#### BRIEF:
Convert the listing from the line containing "Click the dropdown arrow" up to and including the line containing "Action: pos(22,38)" into a Markdown table with the columns Row and Text. Number the rows in order and omit blank lines.

#### INFORMATION PROVIDED:

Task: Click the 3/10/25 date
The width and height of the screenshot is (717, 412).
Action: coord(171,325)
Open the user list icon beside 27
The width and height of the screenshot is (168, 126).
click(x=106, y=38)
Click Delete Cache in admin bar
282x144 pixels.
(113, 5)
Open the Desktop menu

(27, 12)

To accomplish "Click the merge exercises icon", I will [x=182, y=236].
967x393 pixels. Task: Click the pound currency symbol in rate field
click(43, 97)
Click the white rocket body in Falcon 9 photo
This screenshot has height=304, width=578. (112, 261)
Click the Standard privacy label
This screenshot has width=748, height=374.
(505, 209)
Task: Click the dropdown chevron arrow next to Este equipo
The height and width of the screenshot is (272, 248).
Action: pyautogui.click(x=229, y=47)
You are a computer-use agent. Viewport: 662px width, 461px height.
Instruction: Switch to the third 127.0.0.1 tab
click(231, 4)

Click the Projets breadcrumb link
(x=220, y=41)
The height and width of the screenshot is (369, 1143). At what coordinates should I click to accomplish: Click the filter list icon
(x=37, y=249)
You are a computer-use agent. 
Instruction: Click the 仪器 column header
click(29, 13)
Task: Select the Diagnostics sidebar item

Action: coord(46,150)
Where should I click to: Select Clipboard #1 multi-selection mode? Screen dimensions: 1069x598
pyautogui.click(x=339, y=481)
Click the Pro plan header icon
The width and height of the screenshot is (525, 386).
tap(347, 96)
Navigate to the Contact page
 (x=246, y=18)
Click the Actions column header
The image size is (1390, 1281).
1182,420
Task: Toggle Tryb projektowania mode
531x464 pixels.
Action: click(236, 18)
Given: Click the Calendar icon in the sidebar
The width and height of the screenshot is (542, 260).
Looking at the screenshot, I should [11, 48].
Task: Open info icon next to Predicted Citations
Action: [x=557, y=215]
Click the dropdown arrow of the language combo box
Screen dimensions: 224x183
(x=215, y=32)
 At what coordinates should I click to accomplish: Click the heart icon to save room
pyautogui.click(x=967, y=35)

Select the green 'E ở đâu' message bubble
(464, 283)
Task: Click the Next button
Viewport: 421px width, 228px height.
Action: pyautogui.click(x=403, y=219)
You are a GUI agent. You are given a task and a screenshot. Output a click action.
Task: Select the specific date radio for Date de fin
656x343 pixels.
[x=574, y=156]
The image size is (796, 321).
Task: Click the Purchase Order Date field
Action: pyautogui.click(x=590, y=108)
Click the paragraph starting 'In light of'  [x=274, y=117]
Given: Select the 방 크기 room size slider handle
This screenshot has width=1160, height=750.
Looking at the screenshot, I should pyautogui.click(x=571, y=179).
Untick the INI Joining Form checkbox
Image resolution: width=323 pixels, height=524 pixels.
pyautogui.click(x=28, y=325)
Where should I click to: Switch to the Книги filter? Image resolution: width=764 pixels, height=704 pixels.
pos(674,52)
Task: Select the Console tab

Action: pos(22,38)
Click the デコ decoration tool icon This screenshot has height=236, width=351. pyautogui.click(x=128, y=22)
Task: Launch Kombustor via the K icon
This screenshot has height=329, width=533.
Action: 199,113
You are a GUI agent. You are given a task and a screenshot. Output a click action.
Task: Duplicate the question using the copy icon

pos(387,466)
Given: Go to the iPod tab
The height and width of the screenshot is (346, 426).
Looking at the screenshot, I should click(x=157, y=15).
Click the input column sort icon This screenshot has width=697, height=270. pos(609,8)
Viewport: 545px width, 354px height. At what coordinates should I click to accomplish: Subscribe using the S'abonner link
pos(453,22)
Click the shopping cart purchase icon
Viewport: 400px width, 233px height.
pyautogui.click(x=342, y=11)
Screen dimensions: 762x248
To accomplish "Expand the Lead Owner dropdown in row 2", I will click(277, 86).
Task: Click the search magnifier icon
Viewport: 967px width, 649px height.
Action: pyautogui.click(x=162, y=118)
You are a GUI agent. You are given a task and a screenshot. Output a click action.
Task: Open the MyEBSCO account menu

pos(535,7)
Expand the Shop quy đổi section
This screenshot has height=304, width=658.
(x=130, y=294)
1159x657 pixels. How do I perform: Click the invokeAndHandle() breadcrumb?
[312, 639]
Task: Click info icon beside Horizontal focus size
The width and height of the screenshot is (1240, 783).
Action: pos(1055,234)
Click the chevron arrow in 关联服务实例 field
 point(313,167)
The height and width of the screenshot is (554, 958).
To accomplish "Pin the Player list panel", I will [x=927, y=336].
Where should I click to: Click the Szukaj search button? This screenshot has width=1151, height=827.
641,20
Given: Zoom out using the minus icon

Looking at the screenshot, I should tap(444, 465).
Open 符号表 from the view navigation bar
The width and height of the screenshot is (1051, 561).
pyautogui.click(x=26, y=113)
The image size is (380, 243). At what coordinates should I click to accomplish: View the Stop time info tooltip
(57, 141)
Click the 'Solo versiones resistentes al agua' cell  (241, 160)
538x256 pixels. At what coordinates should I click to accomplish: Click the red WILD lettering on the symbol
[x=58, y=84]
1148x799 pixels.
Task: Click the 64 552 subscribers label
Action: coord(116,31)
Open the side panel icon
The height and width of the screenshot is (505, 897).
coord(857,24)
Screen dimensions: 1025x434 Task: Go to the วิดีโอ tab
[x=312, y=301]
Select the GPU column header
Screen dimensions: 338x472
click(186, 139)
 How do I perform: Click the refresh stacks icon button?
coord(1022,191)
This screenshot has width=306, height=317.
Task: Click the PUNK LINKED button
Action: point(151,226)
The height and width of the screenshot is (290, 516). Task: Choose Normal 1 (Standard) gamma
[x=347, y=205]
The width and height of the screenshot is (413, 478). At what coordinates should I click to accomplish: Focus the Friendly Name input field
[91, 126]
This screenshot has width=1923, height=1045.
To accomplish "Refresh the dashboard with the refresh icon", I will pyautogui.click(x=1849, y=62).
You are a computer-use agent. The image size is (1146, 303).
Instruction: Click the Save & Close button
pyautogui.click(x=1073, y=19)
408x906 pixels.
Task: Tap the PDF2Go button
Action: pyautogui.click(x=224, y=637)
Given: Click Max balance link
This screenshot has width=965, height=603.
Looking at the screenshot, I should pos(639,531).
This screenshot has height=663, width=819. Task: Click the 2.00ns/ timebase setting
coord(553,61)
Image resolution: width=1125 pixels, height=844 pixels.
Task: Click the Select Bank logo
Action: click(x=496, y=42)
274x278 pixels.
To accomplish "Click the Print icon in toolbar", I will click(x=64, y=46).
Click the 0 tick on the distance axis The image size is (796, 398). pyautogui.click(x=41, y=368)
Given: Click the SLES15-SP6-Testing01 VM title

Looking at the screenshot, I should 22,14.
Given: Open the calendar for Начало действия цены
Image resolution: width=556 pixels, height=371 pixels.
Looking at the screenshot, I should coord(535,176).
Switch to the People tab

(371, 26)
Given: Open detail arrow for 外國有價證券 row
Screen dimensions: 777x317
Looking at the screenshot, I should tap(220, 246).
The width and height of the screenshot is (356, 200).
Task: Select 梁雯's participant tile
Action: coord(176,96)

#### RESULT FOR THIS TASK:
| Row | Text |
|---|---|
| 1 | Click the dropdown arrow of the language combo box |
| 2 | Screen dimensions: 224x183 |
| 3 | (x=215, y=32) |
| 4 |  At what coordinates should I click to accomplish: Click the heart icon to save room |
| 5 | pyautogui.click(x=967, y=35) |
| 6 | Select the green 'E ở đâu' message bubble |
| 7 | (464, 283) |
| 8 | Task: Click the Next button |
| 9 | Viewport: 421px width, 228px height. |
| 10 | Action: pyautogui.click(x=403, y=219) |
| 11 | You are a GUI agent. You are given a task and a screenshot. Output a click action. |
| 12 | Task: Select the specific date radio for Date de fin |
| 13 | 656x343 pixels. |
| 14 | [x=574, y=156] |
| 15 | The image size is (796, 321). |
| 16 | Task: Click the Purchase Order Date field |
| 17 | Action: pyautogui.click(x=590, y=108) |
| 18 | Click the paragraph starting 'In light of'  [x=274, y=117] |
| 19 | Given: Select the 방 크기 room size slider handle |
| 20 | This screenshot has width=1160, height=750. |
| 21 | Looking at the screenshot, I should pyautogui.click(x=571, y=179). |
| 22 | Untick the INI Joining Form checkbox |
| 23 | Image resolution: width=323 pixels, height=524 pixels. |
| 24 | pyautogui.click(x=28, y=325) |
| 25 | Where should I click to: Switch to the Книги filter? Image resolution: width=764 pixels, height=704 pixels. |
| 26 | pos(674,52) |
| 27 | Task: Select the Console tab |
| 28 | Action: pos(22,38) |